United States District Court, S.D. New York
Dec 1, 2021
19 Civ. 3290 (PGG) (S.D.N.Y. Dec. 1, 2021)

Opinion

19 Civ. 3290 (PGG)

12-01-2021

UNITED STATES OF AMERICA ex rel. Lihajani, Plaintiffs, v. DELTA UNIFORMS, INC and GEORGE ILOULIAN, Defendants. UNITED STATES OF AMERICA, Plaintiff-Intervenor, v. DELTA UNIFORMS, INC and GEORGE ILOULIAN, Defendants.

DAMIAN WILLIAMS United States Attorney DOMINIKA TARCZYNSKA Assistant United States Attorney United States Attorney Southern District of New York


DAMIAN WILLIAMS United States Attorney

DOMINIKA TARCZYNSKA Assistant United States Attorney

United States Attorney Southern District of New York

MEMO ENDORSED

THE HONORABLE PAUL G. GARDEPHE UNITED STATES DISTRICT JUDGE

The application is granted.

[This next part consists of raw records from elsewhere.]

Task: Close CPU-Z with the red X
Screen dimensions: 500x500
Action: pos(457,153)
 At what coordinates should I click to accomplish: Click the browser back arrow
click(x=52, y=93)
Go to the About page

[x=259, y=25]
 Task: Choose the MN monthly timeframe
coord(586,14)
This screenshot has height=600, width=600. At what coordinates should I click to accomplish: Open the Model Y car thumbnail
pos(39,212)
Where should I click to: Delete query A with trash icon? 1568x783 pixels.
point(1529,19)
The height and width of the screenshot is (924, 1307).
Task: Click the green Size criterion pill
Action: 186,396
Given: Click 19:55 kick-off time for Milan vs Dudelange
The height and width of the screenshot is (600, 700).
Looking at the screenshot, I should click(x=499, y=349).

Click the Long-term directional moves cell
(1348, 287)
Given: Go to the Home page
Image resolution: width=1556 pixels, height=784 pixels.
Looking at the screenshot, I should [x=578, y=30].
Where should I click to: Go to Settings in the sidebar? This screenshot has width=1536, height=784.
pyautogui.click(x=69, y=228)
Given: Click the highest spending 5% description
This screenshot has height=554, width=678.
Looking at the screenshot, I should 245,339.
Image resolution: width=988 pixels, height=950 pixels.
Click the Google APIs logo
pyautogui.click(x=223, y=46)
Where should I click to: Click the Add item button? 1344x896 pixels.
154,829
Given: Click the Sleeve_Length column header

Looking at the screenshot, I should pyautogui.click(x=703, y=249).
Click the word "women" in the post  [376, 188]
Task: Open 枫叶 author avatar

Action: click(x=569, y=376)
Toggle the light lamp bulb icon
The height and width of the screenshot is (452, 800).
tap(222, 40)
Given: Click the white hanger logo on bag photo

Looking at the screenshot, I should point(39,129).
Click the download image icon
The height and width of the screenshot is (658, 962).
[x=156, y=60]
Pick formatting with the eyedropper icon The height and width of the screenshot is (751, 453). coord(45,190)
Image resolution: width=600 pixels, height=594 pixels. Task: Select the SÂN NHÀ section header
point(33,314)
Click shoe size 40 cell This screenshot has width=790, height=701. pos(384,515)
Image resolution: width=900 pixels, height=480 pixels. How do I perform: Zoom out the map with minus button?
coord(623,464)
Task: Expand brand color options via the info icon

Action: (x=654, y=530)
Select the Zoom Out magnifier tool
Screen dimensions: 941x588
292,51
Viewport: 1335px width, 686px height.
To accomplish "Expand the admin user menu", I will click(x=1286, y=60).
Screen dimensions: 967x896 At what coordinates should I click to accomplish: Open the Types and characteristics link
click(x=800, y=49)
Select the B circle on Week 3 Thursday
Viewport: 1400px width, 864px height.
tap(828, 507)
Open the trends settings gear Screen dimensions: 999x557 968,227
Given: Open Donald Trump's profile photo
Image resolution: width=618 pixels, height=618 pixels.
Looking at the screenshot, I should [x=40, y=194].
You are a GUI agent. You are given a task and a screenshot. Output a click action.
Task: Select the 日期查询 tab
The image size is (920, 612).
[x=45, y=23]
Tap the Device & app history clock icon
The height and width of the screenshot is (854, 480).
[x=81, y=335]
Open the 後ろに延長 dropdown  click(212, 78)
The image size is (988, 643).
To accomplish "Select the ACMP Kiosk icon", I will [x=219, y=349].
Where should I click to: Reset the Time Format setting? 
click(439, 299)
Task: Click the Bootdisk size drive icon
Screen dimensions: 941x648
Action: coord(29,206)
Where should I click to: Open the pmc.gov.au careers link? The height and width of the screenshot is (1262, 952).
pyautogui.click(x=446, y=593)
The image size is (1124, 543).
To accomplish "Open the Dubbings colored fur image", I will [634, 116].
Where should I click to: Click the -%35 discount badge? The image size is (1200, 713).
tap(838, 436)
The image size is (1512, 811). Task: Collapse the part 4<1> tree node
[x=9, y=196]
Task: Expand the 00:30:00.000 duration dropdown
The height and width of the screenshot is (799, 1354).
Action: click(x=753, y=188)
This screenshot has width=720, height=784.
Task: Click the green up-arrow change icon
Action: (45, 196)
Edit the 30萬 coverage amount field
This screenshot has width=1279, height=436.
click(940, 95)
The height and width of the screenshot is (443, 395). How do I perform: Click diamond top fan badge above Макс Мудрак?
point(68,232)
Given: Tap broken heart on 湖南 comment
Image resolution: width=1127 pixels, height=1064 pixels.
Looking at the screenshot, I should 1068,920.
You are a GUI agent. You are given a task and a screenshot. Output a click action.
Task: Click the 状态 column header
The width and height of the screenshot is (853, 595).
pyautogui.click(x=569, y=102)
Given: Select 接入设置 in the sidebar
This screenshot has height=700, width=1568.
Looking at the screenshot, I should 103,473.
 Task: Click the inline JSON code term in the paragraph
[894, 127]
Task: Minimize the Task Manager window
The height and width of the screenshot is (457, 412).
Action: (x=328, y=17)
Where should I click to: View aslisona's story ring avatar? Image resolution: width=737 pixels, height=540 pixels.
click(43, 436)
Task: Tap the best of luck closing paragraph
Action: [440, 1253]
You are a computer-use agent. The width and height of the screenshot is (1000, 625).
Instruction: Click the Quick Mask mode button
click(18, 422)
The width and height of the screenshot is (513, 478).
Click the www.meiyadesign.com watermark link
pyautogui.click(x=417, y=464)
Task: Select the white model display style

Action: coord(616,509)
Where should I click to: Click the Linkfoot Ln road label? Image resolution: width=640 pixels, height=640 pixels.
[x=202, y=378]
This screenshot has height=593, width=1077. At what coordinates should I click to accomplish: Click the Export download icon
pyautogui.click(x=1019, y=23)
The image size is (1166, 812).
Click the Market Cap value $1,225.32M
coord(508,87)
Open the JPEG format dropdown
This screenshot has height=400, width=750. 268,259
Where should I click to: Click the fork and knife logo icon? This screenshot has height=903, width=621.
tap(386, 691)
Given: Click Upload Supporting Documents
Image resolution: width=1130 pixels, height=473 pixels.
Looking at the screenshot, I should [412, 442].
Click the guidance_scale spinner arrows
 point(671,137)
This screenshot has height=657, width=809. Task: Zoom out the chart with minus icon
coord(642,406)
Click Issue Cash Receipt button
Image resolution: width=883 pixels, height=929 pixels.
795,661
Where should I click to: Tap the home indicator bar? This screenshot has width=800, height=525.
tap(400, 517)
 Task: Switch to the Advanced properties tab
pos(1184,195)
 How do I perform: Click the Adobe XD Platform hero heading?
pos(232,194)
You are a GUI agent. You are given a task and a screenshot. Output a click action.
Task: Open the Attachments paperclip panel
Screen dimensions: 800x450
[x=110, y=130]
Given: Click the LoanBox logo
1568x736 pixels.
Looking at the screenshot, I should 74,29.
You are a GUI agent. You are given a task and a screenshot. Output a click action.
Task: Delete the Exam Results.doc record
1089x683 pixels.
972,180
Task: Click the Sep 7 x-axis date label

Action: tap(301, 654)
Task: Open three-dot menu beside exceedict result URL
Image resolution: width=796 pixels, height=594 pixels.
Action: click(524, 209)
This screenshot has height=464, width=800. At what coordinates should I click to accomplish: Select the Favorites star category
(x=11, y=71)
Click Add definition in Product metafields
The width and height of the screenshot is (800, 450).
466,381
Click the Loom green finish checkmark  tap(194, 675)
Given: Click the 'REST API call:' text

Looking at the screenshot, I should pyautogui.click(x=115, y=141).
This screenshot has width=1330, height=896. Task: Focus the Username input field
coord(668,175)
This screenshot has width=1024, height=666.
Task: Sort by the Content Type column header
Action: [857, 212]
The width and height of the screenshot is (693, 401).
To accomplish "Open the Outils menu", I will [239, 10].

This case is stayed pending a judgment in United States v. George Iloulian, 21 Cr. 579 (PGG).

Dear Judge Gardephe:

This Office represents the United States (the “Government”) in the above referenced action filed under the qui tam provisions of the False Claims Act, as amended, 31 U.S.C. 3729 et seq. (the “FCA”), in which the Government intervened. I write jointly on behalf of the Government and Defendants Delta Uniforms and George Iloulian (the “Defendants”) to respectfully request a stay of this action pending resolution of the criminal matter against Defendant George Iloulian, which is currently pending before Your Honor. United States v. Iloulian, 21 Cr. 579 (PGG).

The civil action was initially filed under seal by the Relator. The United States filed its complaint-in-intervention under seal on September 22, 2021, and requested that the complaint and this matter remain under seal to allow coordination with ongoing related criminal proceedings. On September 23, 2021, the criminal indictment against Iloulian was unsealed, and on September 24, 2021, the civil action was unsealed, see ECF No. 6. The Government sent Defendants waiver of service requests on October 4, 2021, which were executed on November 6, 2021, and filed on November 18, 2021. See ECF Nos. 11 &12.

The Government submits that a stay of the civil action while the criminal action against Iloulian is allowed to proceed will serve the public interest of preserving the integrity of criminal prosecutions, will conserve private, public, and judicial resources, and will not prejudice the parties in the civil matter. All parties consent to the proposed stay.

This Court has the inherent power to stay civil cases in the interests of justice pending the completion of a criminal investigation and any subsequent proceedings. See Landis v. North Am. Co., 299 U.S. 248, 255 (1936); Kashi v. Gratsos, 790 F.2d 1050, 1057 (2d Cir. 1986). Courts routinely grant applications by the Government to stay parallel civil proceedings in order to protect a pending criminal investigation prior to and after indictment. See, e.g., SEC v. Platinum Mgmt. (NY) LLC, 16-CV-6848 (DLI) (VMS), 2017 WL 2915365 (E.D.N.Y. July 7, 2017) (granting government's motion to stay pending the resolution of criminal proceedings against the individual defendants); SEC v. Mersky, No. Civ. A. 93-5200, 1994 WL 22305 at *6 (E.D. Pa. Jan. 25, 1994) (granting stay of all proceedings in civil enforcement action due to ongoing criminal investigation); United States v. Downe, No. 92 Civ. 4092, 1993 WL 22126, at *14 (S.D.N.Y. Jan 26, 1993) (granting stay of SEC enforcement action pending criminal investigation).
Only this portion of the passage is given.